### Stored data:
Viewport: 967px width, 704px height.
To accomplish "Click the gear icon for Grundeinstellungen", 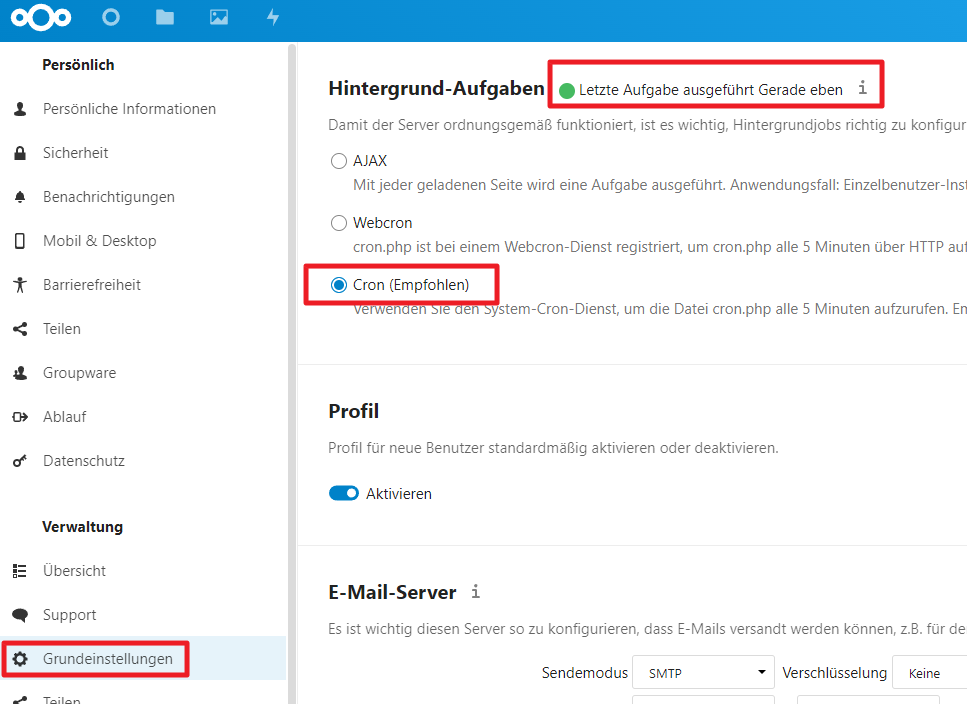I will point(20,659).
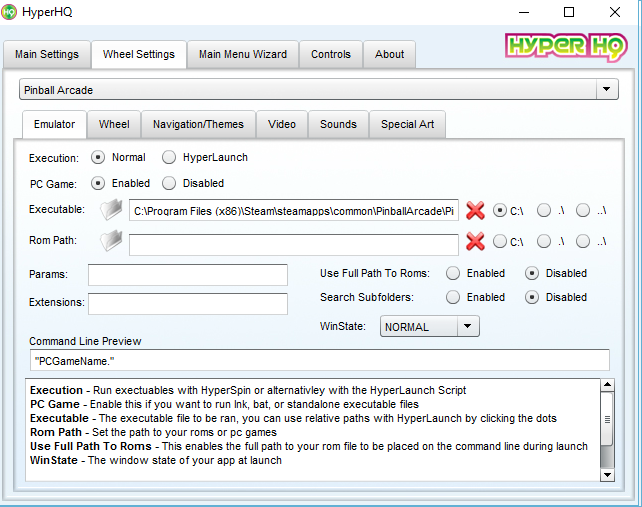Enable Use Full Path To Roms
The height and width of the screenshot is (507, 642).
453,273
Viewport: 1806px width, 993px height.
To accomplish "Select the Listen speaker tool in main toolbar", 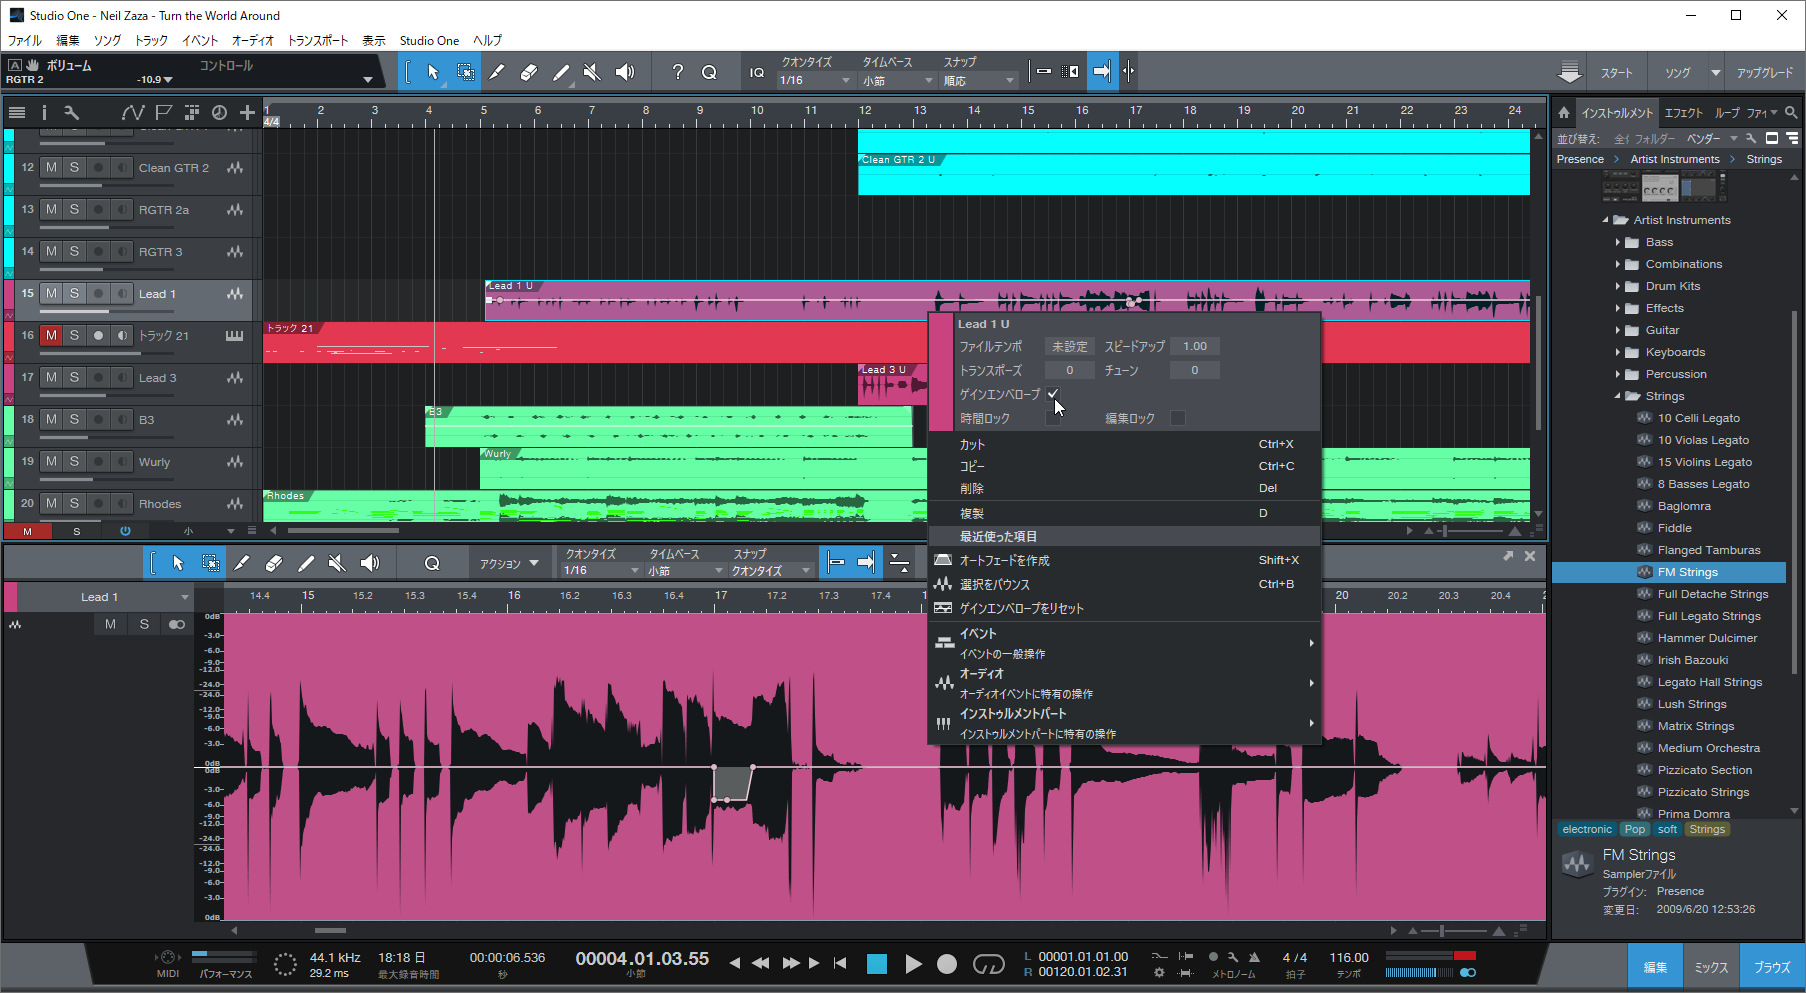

### YOUR ASSIGNMENT:
Check each line above for the string "Viewport", then copy the ones that have it.

### EXERCISE RESPONSE:
Viewport: 967px width, 704px height.
Viewport: 1806px width, 993px height.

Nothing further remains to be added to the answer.